* [Action item]:
All pictures must be dropped, while the entries are given again word for word.

* [Supplied information]:
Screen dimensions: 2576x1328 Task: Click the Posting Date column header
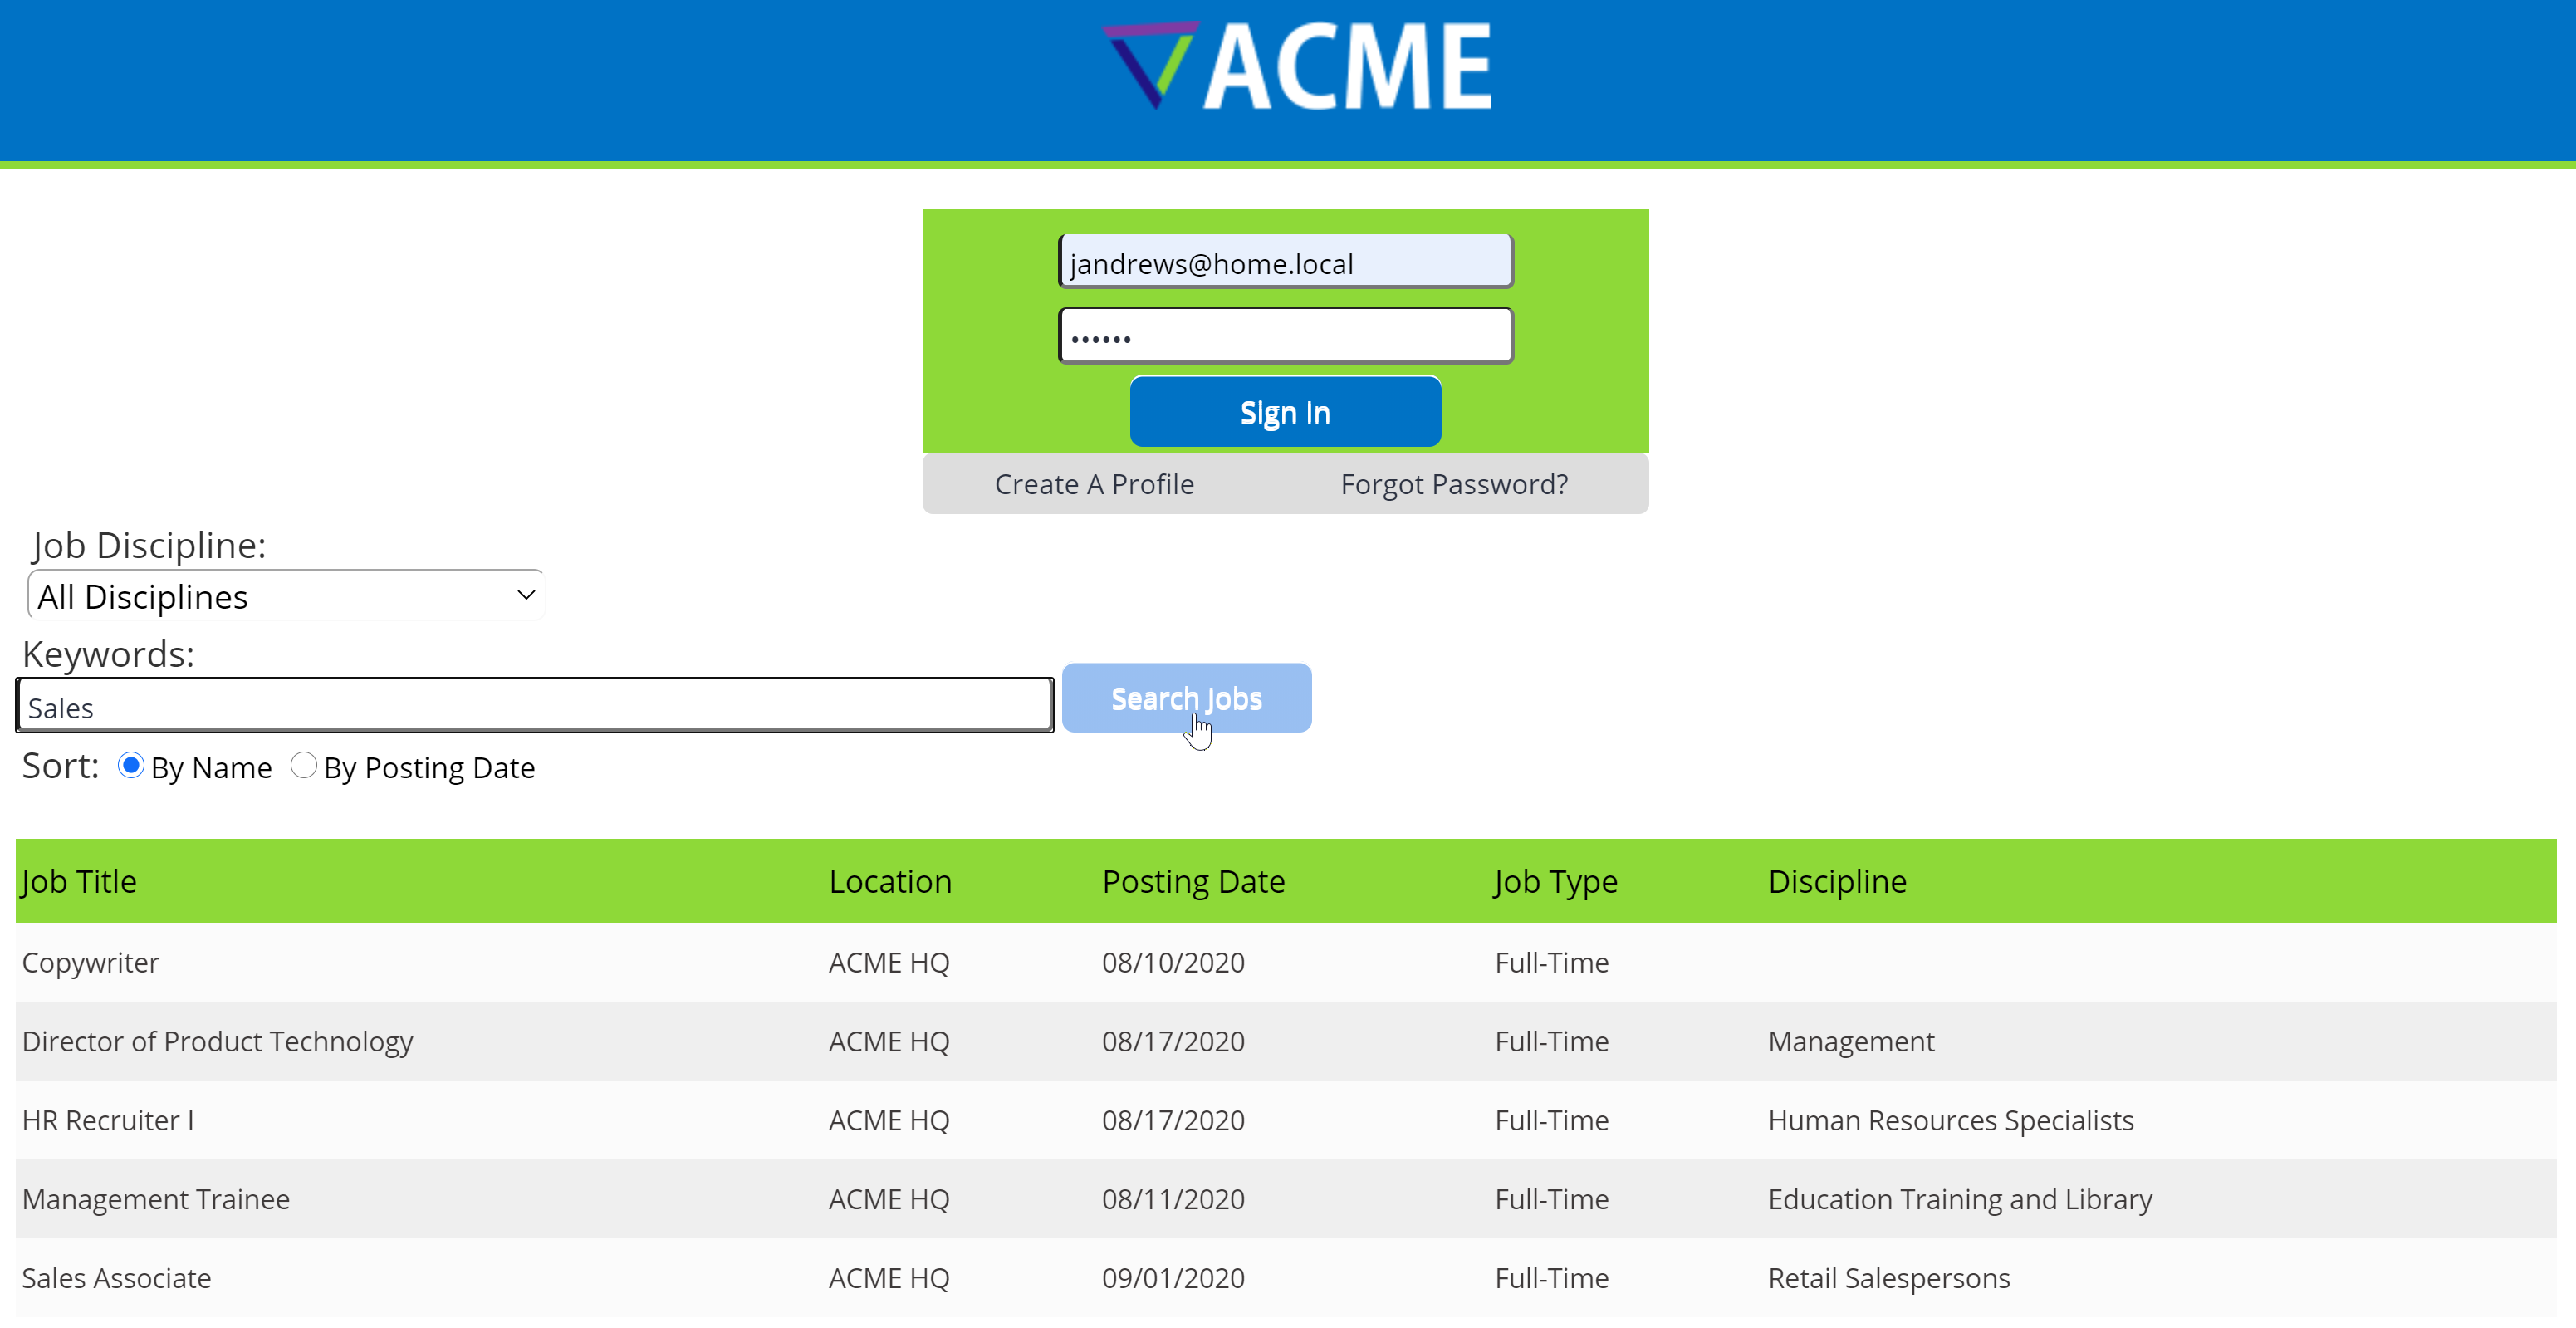coord(1193,881)
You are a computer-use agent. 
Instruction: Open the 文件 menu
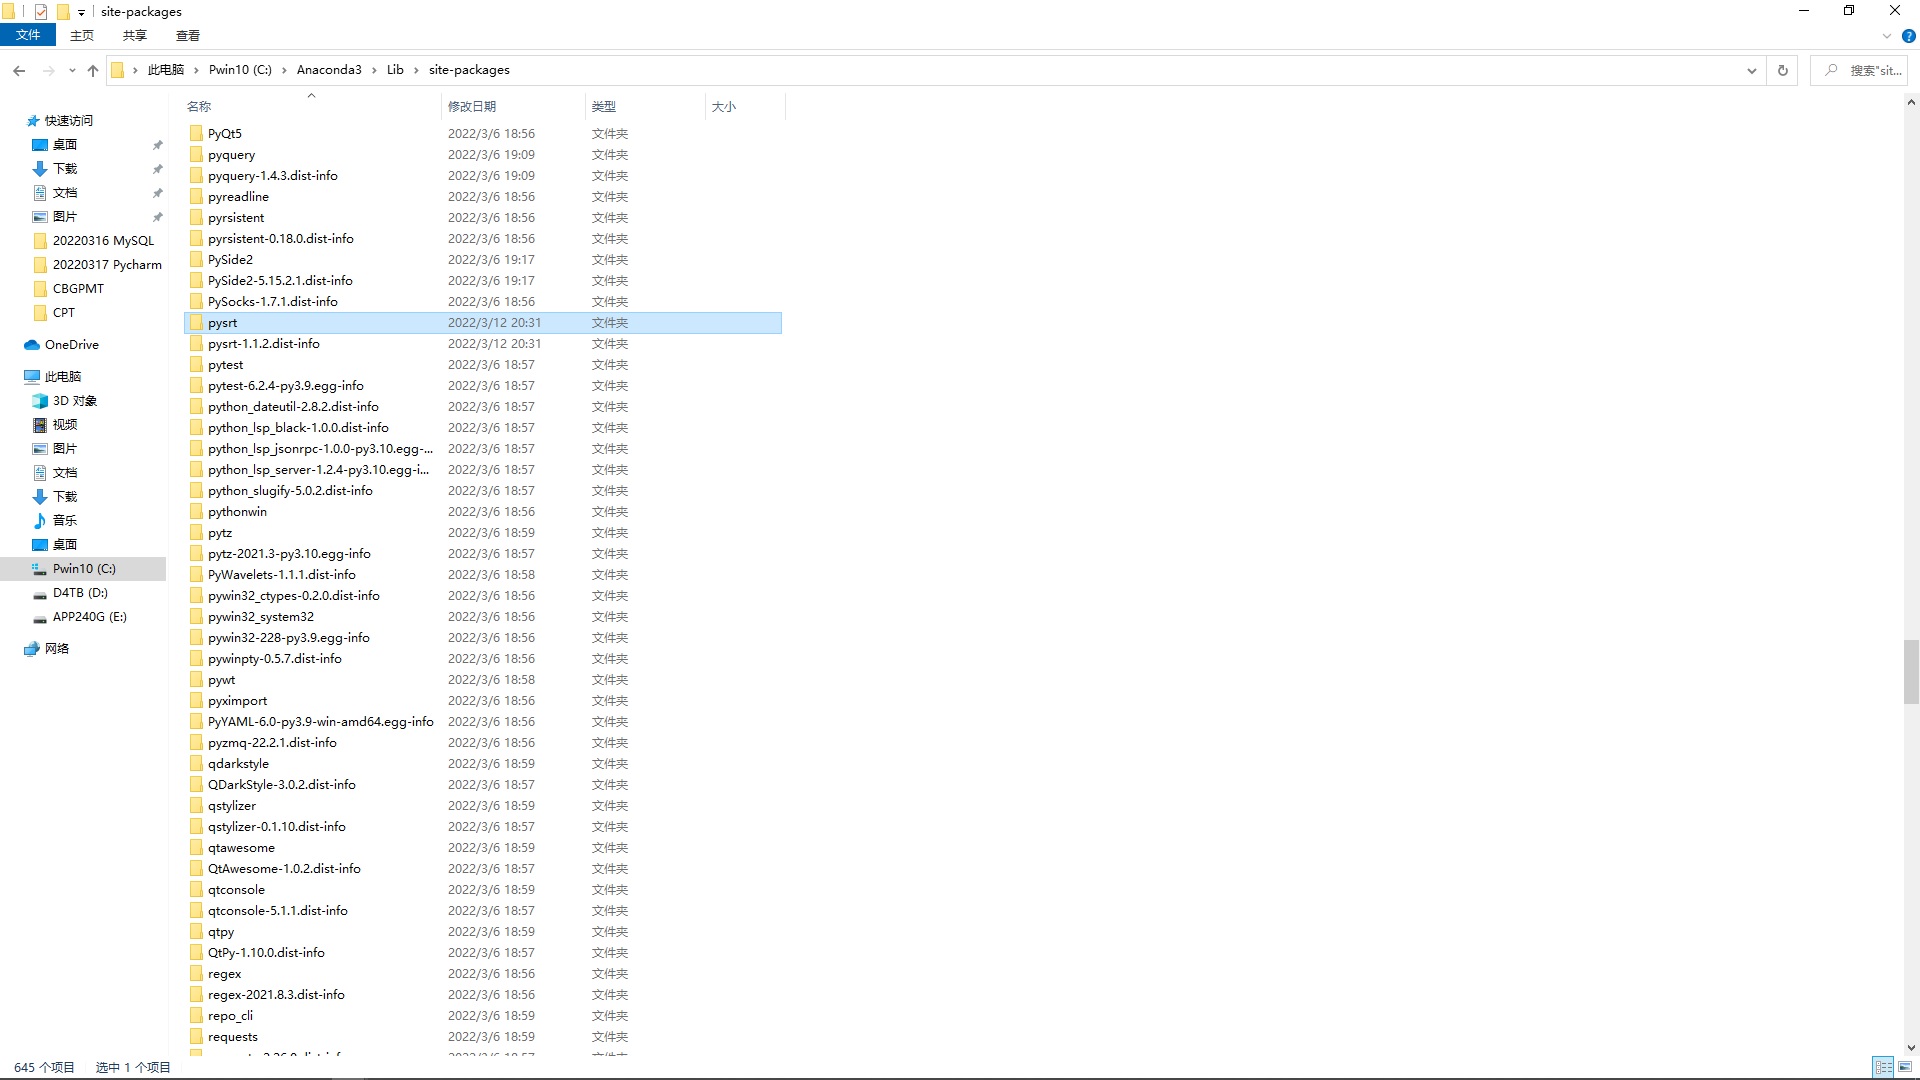click(28, 35)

* [Reply to the exercise]:
Screen dimensions: 2576x1328 Task: Click the Posting Date column header
coord(1193,881)
You are a computer-use agent. 
Instruction: Open the 文件 menu
click(28, 35)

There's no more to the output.